Mr. Trimble (and other Mormons) exhibits a grave lack of understanding regarding the biblical, Christian doctrine of the Trinity. And no wonder. Misunderstanding of this doctrine has been perpetuated throughout Mormonism by all sorts of Church authorities, from prophets to ordinary elders, from Joseph Smith’s day to contemporary times.
“Many men say there is one God; the Father, the Son and the Holy Ghost are only one God! I say that is a strange God anyhow—three in one, and one in three! It is a curious organization… All are to be crammed into one God, according to sectarianism. It would make the biggest God in all the world. He would be a wonderfully big God —he would be a giant or a monster” (Teachings of the Prophet Joseph Smith, p. 372. Ellipses mine).
“The world wrestles with the question of who God is, and in what form He is found. Some say that the Father and the Son and the Holy Ghost are one. I wonder how they ever arrive at that. How could Jesus have prayed to Himself when he uttered the Lord’s Prayer? How could He have met with Himself when He was on the Mount of Transfiguration? No. He is a separate being. God, our Father, is one. Jesus Christ is two. The Holy Ghost is three. And these three are united in purpose and in working together to bring to pass the immortality and eternal life of man.” (Church News, 7/4/1998, 2)

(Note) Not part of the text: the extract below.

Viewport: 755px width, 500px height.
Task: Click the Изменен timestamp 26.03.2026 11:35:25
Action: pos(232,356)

“THE TRINITY CREATION. They believe in the trinity creation. The trinity was voted on in the Council of Nicene hundreds of years after Christ’s death. A bunch of church leaders and government officials got together and voted on ‘who God was?’, and it wasn’t even a unanimous vote. There were about four different versions of God that they voted on. The version that is used by Catholics and Protestants today only won by about a 40 percent margin. Their view of God, as you may know, is that He is like a formless mass of spirit that fills the whole universe and when He comes to earth, part of it breaks off and forms itself into Jesus” (Scott Marshall, Tracting and Member Missionary Work, p. 73).

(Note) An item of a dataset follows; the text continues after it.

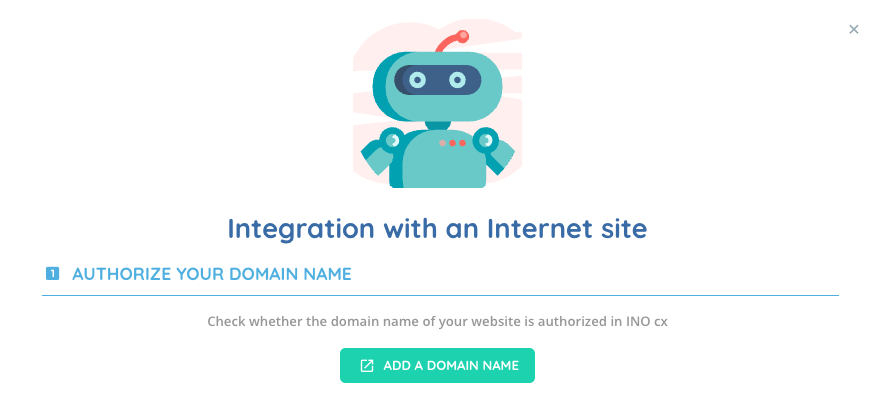The height and width of the screenshot is (412, 876).
Task: Click the red dots on the robot's chest
Action: point(453,143)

I confess: Like Mormons, I do not believe in that misconceived idea of the trinity, either. But the biblical doctrine — that is, “Within the one Being that is God, there eternally exists three coequal and coeternal Persons, namely, the Father, the Son, and the Holy Spirit” — that doctrine of the Trinity I believe. That describes the God I know and worship, and in whom I have eternal life (John 17:3).